Penanggung jawab kegiatan, M. Nur Adim, menyampaikan permohonan maaf atas kesalahan tersebut dan menjelaskan bahwa terjadi, karena ada kesalahan komunikasi antara panitia dan perwakilan atlet.
“Ya, kami atas nama panitia menyampaikan permohonan maaf, karena lupa menyampaikan kepada perwakilan atlet, yang mana akhirnya terjadi mis komunikasi antara panitia. Maka dari itu, kami memenuhi selisih atau kekurangan dari hadiah yang diterima para pemenang, karena sebagian sudah diterima atlet dan sebagiannya belum diterima,” tegas Adim pada Rabu (12/11/2025).
Adim juga menjelaskan bahwa pihaknya sebelumnya telah menjelaskan secara rinci tentang anggaran dan hadiah yang akan diterima oleh para pemenang saat Technical Meeting.
“Maka dari itu, demi keterbukaan informasi publik kita sampaikan kepada para pemenang, namun ada yang tidak bersedia menerima, tapi lainnya mau menerima karena menurutnya itu merupakan hak bagi pemenang,” terangnya.

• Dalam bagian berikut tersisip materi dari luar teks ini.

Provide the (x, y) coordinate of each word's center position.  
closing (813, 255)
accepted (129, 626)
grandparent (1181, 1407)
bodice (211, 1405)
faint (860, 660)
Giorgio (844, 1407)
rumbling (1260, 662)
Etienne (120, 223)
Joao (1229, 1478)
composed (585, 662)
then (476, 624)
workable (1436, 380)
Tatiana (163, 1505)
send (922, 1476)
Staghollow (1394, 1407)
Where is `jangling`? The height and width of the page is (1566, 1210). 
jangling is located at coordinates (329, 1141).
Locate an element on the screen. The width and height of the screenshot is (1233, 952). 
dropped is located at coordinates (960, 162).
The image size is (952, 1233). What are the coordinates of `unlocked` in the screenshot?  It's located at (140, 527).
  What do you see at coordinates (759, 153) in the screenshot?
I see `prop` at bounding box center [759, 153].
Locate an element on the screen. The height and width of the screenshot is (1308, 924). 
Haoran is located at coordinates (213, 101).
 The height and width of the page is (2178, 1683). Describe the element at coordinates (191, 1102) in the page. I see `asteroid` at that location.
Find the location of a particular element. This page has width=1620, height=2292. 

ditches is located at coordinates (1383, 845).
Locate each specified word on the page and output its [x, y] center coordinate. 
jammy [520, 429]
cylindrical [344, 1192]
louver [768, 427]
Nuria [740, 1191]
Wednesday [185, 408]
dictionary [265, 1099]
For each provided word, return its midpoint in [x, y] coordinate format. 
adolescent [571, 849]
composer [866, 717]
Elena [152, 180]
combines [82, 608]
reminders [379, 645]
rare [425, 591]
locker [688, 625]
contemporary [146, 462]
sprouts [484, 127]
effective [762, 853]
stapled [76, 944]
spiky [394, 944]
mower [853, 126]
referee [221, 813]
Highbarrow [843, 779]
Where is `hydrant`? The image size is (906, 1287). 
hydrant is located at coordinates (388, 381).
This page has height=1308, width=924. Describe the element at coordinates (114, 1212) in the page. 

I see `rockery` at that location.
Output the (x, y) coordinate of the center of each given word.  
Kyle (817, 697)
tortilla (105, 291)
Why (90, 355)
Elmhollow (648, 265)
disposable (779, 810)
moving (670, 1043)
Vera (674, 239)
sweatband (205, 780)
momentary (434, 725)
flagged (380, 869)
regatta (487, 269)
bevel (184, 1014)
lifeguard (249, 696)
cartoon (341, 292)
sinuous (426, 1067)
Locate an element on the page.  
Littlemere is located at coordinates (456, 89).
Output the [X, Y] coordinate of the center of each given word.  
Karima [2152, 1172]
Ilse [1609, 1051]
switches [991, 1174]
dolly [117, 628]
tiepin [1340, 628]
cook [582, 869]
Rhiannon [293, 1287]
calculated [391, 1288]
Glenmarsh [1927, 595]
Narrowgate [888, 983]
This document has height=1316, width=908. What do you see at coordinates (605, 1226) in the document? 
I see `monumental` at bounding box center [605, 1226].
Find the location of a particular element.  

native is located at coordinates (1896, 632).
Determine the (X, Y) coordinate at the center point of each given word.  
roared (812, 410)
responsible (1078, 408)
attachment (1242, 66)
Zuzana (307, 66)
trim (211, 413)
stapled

Mantan Camat Junrejo ini juga mengakui bahwa pamflet yang mencantumkan hadiah uang dengan total sebesar Rp 63 juta memang ada.
“Kalau itu memang benar, sesuai dengan pamflet, maka dari itu seperti yang sudah saya sampaikan tadi, kita memberikan sisanya karena ada sedikit mis komunikasi antara panitia,” ungkapnya.
Turnamen Badminton Wali Kota Batu Open 2025 ini merupakan salah satu rangkaian dari kegiatan acara Peringatan Hari Jadi Kota Batu Ke-24, yang dibuka secara resmi oleh Wali Kota Batu, Nurochman, S.H., M.H dan penyerahan hadiah diserahkan langsung oleh Wakil Wali Kota Batu, Heli Suyanto, S.H., M.H.
Turnamen ini diikuti oleh 611 peserta dari berbagai usia, mulai dari tingkat anak-anak, remaja hingga dewasa, yang berasal dari Malang Raya. (Dik).